International Paper annonce un projet de scission en deux sociétés cotées en bourse. D'ici 12 à 15 mois, le groupe américain producteur d'emballages, coté à New York sous le symbole IP et à Londres sous IPC, prévoit de séparer ses activités emballage entre l'Amérique du Nord et la zone Europe, Moyen-Orient et Afrique. International Paper explique ce découpage par des marchés jugés différents et des rythmes de transformation qui ne seraient pas identiques selon les régions.

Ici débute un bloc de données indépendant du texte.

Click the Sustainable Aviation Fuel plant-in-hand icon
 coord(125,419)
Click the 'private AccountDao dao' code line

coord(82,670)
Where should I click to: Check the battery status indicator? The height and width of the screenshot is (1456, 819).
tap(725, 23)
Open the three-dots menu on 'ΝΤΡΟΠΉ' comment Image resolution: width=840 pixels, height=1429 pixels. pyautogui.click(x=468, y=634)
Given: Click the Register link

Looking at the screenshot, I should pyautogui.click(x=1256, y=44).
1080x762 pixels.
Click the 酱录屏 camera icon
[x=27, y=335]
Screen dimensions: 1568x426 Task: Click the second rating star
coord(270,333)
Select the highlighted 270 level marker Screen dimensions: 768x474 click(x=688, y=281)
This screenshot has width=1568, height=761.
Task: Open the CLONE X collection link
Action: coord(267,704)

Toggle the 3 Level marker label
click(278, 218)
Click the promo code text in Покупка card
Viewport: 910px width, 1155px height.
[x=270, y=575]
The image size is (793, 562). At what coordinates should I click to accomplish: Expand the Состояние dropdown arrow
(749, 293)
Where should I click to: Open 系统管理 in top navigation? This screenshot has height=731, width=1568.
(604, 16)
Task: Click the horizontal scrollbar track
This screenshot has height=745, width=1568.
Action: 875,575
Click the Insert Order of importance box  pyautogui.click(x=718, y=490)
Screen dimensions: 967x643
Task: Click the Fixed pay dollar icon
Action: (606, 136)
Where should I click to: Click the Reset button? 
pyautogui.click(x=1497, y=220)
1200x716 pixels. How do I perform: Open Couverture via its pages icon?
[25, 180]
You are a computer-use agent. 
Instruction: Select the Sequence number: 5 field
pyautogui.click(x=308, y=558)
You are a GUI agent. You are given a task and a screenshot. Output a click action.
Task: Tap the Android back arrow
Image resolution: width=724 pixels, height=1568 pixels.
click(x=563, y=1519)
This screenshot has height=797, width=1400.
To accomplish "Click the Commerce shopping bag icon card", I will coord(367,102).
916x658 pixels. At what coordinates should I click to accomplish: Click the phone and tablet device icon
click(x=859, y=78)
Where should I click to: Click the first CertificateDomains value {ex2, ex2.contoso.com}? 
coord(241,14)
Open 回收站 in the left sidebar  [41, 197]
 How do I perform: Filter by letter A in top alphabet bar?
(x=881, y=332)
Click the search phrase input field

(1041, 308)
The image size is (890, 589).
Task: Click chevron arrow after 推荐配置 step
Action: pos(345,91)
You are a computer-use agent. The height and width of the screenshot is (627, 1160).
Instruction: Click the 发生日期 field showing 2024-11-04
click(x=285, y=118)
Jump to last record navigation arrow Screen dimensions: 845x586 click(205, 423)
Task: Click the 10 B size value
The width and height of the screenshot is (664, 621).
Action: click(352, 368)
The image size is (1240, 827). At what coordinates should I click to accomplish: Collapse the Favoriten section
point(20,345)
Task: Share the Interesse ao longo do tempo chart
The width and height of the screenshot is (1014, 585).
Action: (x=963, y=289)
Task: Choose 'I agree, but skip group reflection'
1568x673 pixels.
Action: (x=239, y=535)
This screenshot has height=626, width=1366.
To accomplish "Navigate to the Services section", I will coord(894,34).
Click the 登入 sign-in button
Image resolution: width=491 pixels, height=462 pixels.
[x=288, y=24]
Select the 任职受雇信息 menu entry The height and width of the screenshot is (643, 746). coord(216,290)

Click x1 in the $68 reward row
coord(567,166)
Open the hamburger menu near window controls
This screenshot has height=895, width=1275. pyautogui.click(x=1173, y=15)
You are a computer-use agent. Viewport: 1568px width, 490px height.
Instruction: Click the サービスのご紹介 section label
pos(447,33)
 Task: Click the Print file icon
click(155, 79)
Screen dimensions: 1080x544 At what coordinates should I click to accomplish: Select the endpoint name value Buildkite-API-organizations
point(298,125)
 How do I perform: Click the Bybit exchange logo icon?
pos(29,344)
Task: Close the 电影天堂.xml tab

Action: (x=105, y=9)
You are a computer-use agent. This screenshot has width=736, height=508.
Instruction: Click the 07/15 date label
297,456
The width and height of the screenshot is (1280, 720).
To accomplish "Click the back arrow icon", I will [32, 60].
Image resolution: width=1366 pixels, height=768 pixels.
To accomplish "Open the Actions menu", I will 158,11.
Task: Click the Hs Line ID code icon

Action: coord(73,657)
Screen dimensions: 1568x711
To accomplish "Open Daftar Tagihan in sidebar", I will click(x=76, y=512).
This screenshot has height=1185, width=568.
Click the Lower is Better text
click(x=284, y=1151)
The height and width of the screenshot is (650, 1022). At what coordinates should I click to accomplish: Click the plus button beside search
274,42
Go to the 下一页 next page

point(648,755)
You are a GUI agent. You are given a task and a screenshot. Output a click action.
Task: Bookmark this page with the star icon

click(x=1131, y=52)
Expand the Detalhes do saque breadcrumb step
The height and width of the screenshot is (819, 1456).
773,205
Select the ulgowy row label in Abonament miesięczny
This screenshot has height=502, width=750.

La première société conserverait le nom International Paper et regrouperait les activités nord-américaines issues d'International Paper et de DS Smith, fabricant britannique intégré en janvier 2025. D'après les résultats financiers du groupe publiés le jour même de cette annonce, cette zone géographique a permis à IP de réaliser un chiffre d'affaires de 15,175 milliards de dollars en 2025. Le nouveau International Paper accélérera "ses investissements dans la croissance interne, la productivité et les achats stratégiques, tout en conservant un bilan financier solide".
La seconde, désignée à ce stade comme EMEA Packaging, rassemblerait les actifs emballage en Europe, Moyen-Orient et Afrique (EMEA) des deux groupes, ce qui représente 8,451 milliards de dollars de chiffre d'affaires. Elle sera axée sur des solutions d'emballage "innovantes et durables". Avant la scission, International Paper prévoit de continuer à investir dans la région EMEA afin de préparer l'entreprise à se séparer "en affichant des marges plus élevées et en améliorant son flux de liquidités disponible".
"Au cours de l'année passée, nous avons créé deux puissances régionales dotées d'une envergure importante, de relations client solides, de marques de premier plan et d'équipes talentueuses", a déclaré Andy Silvernail, président-directeur général d'International Paper. "Les deux entreprises opèrent dans des environnements de marché distincts et se trouvent à des stades de transformation différents. Nous avons beaucoup appris sur la manière de créer de la valeur dans chaque région."
Avec ce découpage, chaque zone serait dotée d'une gouvernance dédiée, d'une allocation de capital distincte et d'une stratégie d'investissement propre.